[[ MATERIAL PROVIDED, beginning ]]
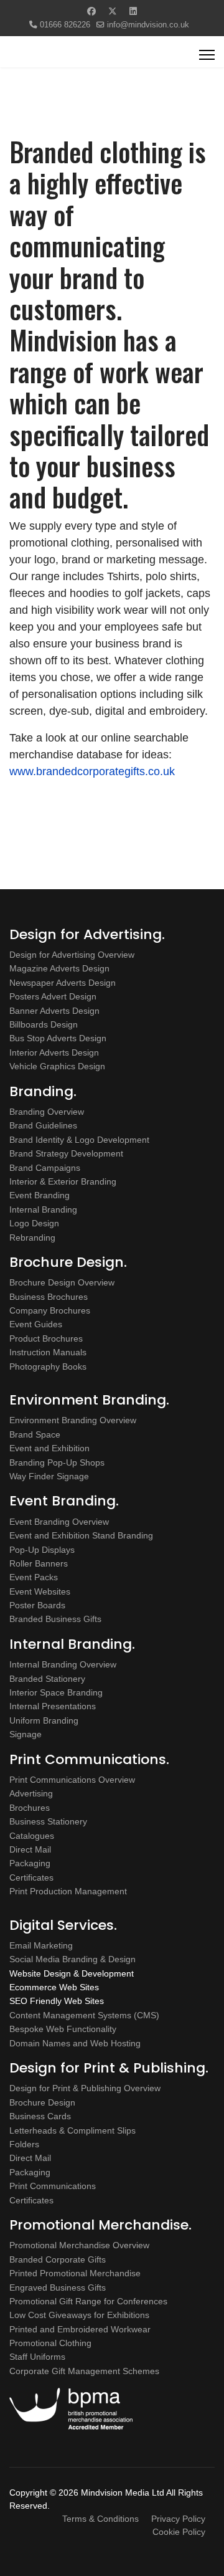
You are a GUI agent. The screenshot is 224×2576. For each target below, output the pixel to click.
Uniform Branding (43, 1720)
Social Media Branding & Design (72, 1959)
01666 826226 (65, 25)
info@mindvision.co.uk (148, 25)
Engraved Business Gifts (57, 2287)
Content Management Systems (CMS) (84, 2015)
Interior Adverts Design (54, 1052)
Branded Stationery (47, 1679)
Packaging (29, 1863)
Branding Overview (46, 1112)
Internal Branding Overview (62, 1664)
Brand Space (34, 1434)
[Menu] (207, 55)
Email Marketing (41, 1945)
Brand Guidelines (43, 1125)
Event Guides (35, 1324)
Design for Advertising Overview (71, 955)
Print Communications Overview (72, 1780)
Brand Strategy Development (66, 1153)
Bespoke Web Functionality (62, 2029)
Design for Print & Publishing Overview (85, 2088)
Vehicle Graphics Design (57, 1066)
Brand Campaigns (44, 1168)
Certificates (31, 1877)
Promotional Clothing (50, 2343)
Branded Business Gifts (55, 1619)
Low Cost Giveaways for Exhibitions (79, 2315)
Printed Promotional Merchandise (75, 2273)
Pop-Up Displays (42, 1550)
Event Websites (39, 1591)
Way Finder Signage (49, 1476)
[[ MATERIAL PROVIDED, end ]]
[[ MATERIAL PROVIDED, beginning ]]
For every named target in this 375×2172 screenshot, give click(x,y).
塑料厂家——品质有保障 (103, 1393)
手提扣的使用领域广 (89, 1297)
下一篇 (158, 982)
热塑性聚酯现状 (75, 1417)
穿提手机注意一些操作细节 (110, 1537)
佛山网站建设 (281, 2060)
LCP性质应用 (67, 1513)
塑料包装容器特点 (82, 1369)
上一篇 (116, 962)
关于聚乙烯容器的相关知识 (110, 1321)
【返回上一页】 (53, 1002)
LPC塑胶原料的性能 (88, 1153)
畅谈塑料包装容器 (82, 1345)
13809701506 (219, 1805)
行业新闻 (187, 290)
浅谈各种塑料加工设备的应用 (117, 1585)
[[ MATERIAL PROVIDED, end ]]
[[ MATERIAL PROVIDED, beginning ]]
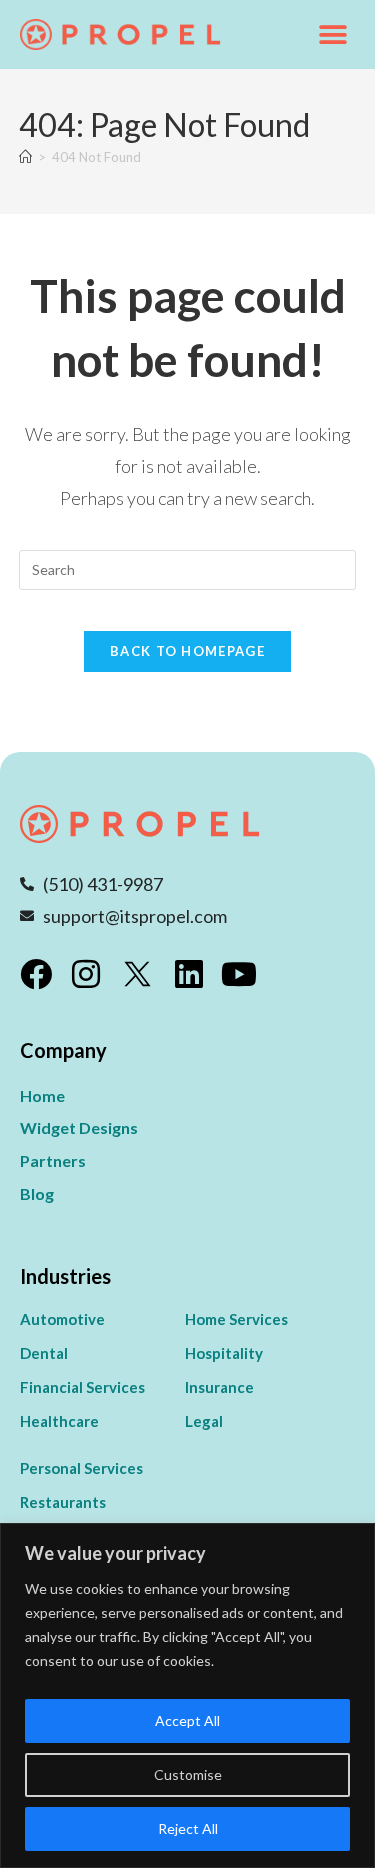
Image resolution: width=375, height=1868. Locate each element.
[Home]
[[ MATERIAL PROVIDED, end ]]
WHAT THE TASK REQUIRES:
Copy out each line of the listing that holds the word "Business".

REPLY:
Engraved Business Gifts (57, 2287)
Branded Business Gifts (55, 1619)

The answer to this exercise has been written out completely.